Joe Jackson Down Under
Joe Jackson is back in the UK this week for concerts in Wolverhampton, Gateshead, Manchester, Edinburgh and London. His current world tour - which began in February and has taken him to Canada, America, Australia, South Africa and Israel - will finally wind up at the North Sea Jazz Festival in Rotterdam in July after further gigs in Germany, France and Belgium.
In addition to his two-part Smoker's Guide to Europe, published HERE and HERE, Joe has now written a smoker's eye view of Australia. It doesn't make pretty reading. Describing Brisbane as "the place where bad smokers go when they die" he notes:
In Brisbane it's illegal to smoke anywhere food or drink is served or consumed, including at outside tables. Sometimes there's a dismal area 15 feet away where you can go and have a fag but it's illegal to take your drink.
Most disturbing was the email Joe received from a journalist from the Melbourne paper The Age, with whom he'd done a telephone interview a couple of weeks earlier.
He'd been sympathetic to my views on smoking, and wanted to tell me that his article had been 'butchered' by his editor on instructions from their legal department. It seems there are now laws governing what can and can't be printed about tobacco, and it's actually illegal to say anything which might be construed as positive.
He adds:
I was starting to feel numbed by all this by the time we arrived in Perth, our last stop. This was where the bus driver who was to take us from the airport to our hotel announced that no food or drink was allowed on board. Not just no eating or drinking; we were forbidden to have any food or drink in our possession.
The full article will be published on The Free Society blog next week.
Reader Comments (3)
This doesn't surprise me at all and concurs with other people's accounts. Australia certainly lacks cultural maturity and is heavily focussed on sport and fitness. That's fine except it leaves them wide open to influence by the health zealots. Given the lack of culturl maturity, there is nothing to serve as a bulwark against this, although I also understand from friends that many rural communities are more resistant to this kind of pressure and frequently ignore it.
Blad -
You're quite right, of course.
But even in America - the Land Of The Free - there are towns where it's illegal to smoke even in one's own home.

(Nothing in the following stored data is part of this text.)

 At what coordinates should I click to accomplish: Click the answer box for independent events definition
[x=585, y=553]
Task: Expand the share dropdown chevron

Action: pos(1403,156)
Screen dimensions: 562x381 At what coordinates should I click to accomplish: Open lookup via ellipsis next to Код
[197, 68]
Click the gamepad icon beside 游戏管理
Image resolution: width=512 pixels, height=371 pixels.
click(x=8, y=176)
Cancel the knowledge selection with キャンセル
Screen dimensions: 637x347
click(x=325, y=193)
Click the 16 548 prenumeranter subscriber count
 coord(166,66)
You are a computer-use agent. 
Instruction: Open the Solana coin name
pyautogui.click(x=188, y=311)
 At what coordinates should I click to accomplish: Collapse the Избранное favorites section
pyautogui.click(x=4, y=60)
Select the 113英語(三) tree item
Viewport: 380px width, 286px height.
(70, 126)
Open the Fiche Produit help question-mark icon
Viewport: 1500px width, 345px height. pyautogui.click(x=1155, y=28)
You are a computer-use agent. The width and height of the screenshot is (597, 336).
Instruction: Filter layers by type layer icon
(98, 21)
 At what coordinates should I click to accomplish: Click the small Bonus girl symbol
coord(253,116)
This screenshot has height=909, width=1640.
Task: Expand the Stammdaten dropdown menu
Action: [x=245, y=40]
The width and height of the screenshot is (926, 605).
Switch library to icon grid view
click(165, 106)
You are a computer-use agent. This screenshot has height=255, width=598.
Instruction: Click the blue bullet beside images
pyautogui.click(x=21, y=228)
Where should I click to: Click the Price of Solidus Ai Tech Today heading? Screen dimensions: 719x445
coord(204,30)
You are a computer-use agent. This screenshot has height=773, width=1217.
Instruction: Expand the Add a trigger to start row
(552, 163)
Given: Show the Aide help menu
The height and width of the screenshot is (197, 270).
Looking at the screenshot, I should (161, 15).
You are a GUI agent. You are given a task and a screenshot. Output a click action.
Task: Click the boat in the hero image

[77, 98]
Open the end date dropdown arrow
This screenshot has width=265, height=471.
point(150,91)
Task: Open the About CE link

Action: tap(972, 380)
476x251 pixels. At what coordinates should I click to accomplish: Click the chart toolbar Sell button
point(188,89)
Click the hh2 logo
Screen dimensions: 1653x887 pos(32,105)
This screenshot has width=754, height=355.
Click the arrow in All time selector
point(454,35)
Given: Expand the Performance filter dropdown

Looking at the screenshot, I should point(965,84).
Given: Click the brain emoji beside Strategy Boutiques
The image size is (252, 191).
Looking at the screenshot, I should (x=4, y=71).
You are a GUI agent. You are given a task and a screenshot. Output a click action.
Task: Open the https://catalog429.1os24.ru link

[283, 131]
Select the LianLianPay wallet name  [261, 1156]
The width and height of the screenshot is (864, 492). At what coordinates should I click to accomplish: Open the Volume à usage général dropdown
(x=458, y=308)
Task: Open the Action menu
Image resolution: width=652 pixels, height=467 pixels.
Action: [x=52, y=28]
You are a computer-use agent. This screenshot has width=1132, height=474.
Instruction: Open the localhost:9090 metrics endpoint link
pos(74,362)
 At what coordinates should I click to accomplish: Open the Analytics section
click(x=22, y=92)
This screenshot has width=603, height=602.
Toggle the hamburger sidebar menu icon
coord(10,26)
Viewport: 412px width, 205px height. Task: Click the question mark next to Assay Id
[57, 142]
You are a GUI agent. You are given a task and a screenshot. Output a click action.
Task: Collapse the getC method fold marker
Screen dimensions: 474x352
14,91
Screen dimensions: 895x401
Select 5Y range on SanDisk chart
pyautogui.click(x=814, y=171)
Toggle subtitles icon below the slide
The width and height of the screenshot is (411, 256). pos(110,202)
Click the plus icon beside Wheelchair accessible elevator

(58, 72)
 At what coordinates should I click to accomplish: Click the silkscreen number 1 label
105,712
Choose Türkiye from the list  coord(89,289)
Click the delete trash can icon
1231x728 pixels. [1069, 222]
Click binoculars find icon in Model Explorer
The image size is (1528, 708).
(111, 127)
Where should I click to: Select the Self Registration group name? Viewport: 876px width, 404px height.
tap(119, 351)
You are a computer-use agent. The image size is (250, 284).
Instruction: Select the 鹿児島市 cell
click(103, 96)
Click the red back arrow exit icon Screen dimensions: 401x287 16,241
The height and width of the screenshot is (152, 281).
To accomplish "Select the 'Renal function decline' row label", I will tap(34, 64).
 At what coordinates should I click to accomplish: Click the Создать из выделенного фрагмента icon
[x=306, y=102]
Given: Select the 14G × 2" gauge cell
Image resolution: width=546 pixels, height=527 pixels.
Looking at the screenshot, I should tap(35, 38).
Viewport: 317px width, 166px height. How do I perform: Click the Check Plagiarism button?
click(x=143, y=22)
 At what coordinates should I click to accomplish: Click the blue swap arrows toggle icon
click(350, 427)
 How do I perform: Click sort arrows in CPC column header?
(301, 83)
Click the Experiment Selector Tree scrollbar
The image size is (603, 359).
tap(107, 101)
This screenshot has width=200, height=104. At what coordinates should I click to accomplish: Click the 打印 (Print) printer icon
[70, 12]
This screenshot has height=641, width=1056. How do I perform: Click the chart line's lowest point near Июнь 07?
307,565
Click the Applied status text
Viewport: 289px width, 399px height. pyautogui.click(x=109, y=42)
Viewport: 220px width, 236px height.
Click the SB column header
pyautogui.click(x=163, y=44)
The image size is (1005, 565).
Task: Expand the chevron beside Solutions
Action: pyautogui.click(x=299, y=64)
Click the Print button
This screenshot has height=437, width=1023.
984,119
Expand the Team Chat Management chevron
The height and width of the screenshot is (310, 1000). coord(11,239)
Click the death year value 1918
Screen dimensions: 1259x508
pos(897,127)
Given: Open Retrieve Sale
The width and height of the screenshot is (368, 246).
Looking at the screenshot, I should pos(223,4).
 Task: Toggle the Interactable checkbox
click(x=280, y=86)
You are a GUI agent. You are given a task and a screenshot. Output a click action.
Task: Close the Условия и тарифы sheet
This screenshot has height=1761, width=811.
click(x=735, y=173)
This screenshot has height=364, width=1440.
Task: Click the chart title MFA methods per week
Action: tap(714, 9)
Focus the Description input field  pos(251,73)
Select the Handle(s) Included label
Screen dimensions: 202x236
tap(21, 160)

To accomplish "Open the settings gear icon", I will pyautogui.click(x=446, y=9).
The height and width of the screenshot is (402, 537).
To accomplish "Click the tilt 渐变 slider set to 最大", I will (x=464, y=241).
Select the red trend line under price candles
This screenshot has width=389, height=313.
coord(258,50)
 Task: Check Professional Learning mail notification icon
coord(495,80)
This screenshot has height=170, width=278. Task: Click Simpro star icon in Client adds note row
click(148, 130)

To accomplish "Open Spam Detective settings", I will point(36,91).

If that bloody nonsense had been tried in a more robust age than our own lifestyle/health and fitness-obsessed one, there'd have been rioting on the streets.
Prosperity, I fear, has made us all complacent, overly compliant - and SELFISH (other peoples' freedoms matter ONLY when we chose to exercise them ourselves).
Oh yes, Martin, parts of America are horrendo, but there is something odd about Australia going that way as it always had a reputation for tough individualistic people.
Your last point about people exercising their freedoms is also accurate. I had a girlfriend once who, when she wanted to smoke, would always smoke as she wished. However, if she was in giving up mode, then she would complain if you smoked around her.